Sigur Rós: 'Kveikur'

That opening rumble is a rocket blasting off into pure, uncut space rock, held in orbit by a low-end that’s death-metal-heavy by Sigur Rós standards. When the bass drops out of album opener “Brennisteinn” (which fittingly translates to “Brimstone”) we’re left floating in that familiar fragment of the galaxy inhabited pretty much exclusively by Sigur Rós, but the echoes of that initial darkness remain throughout Kveikur, the group’s seventh album, and their first without keyboardist Kjartan Sveinsson.
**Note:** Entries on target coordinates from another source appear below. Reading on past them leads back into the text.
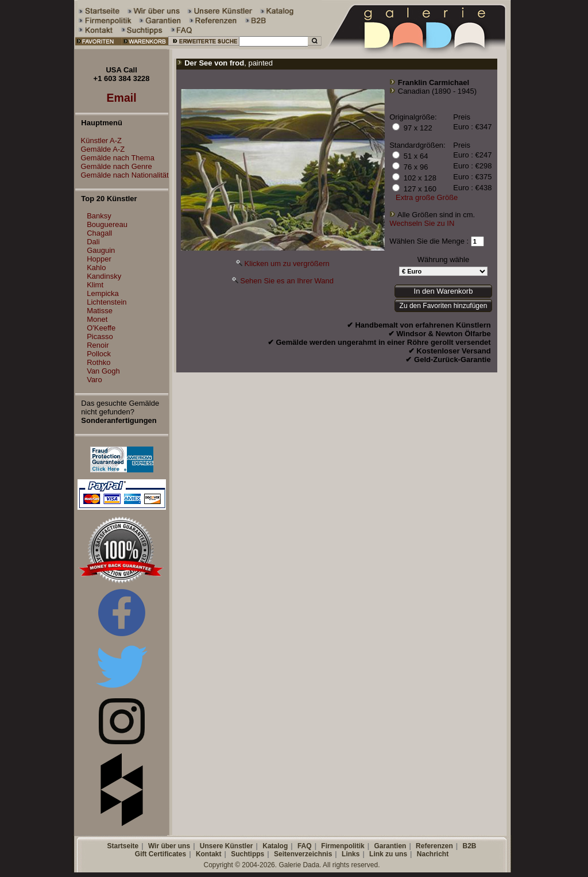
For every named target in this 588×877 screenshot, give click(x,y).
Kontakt (208, 854)
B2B (469, 846)
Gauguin (100, 250)
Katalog (275, 846)
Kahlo (96, 267)
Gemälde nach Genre (114, 166)
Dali (93, 241)
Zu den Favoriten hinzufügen (443, 306)
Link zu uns (388, 854)
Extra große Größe (427, 197)
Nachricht (432, 854)
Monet (97, 319)
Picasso (100, 336)
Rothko (98, 362)
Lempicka (103, 293)
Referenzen (434, 846)
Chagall (99, 233)
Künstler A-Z (99, 140)
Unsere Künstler (226, 846)
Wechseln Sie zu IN (421, 223)
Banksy (99, 216)
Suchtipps (247, 854)
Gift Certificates (160, 854)
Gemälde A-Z (100, 149)
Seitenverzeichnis (303, 854)
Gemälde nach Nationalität (122, 175)
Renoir (98, 345)
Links (350, 854)
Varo (94, 379)
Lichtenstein (106, 302)
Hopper (99, 259)
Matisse (99, 310)
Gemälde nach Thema (115, 157)
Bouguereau (107, 224)
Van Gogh (103, 371)
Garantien (390, 846)
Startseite (122, 846)
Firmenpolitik (342, 846)
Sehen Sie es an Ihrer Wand (287, 280)
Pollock (99, 353)
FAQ (304, 846)
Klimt (95, 284)
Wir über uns (169, 846)
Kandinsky (104, 276)
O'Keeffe (101, 328)
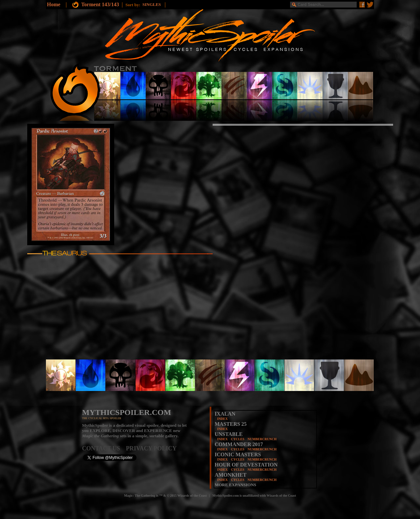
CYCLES (238, 439)
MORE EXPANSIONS (235, 485)
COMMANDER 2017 (239, 444)
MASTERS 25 (230, 424)
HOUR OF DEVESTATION (246, 465)
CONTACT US (104, 448)
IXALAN (225, 414)
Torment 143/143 (100, 4)
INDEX (222, 419)
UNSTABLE (228, 434)
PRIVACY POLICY (151, 448)
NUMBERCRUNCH (262, 439)
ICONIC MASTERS (238, 454)
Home (53, 4)
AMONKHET (230, 475)
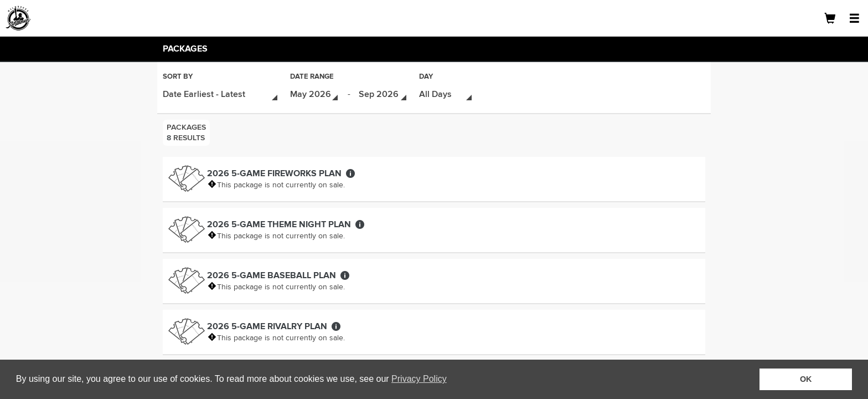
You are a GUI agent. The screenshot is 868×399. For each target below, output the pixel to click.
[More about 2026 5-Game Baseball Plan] (345, 273)
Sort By (178, 77)
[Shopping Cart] (830, 18)
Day (426, 77)
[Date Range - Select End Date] (383, 93)
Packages (185, 49)
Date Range (312, 77)
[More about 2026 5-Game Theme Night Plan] (360, 222)
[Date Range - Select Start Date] (314, 93)
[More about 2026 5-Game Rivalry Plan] (336, 324)
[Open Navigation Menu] (854, 18)
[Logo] (47, 18)
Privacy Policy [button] (419, 378)
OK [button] (806, 379)
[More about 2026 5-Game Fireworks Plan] (350, 171)
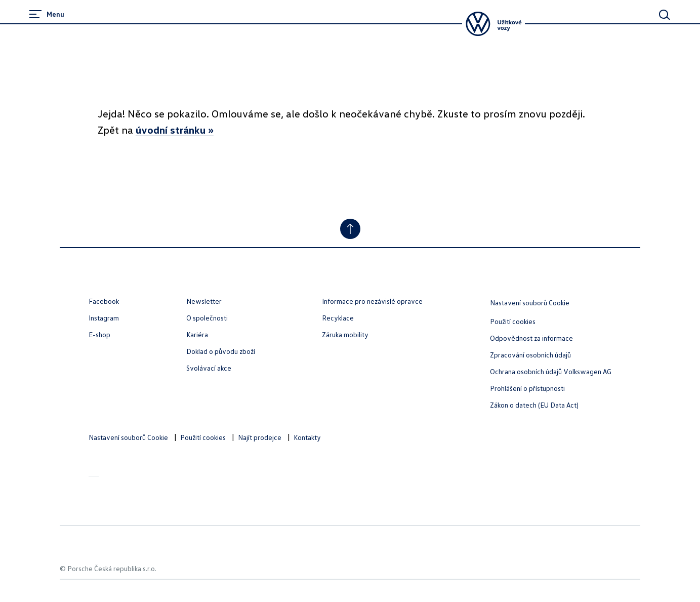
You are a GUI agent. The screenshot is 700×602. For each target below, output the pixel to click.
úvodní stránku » (175, 130)
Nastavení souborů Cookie (529, 302)
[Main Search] (665, 15)
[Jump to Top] (350, 229)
His departure may well be responsible for the menacing presence haunting Kveikur, but if so the effect seems more pronounced in the emotions that went into the album’s creation than any specific musical change, unless Sveinsson’s veto was previously keeping the band from playing with the percussive industrial hiss on the title track or (finally!) taking cues from Houston hip-hop and screwing Jónsi Birgisson’s vocals to great effect in “Yfirborð.” The menacing rumbling here is probably not enough to convert metalheads to the pleasures of bowed guitar, toy pianos, and Birgisson cooing made-up words in angelic castrato, but longtime fans will be glad as hell to discover previously uncharted territories of Hopelandia meriting further exploration.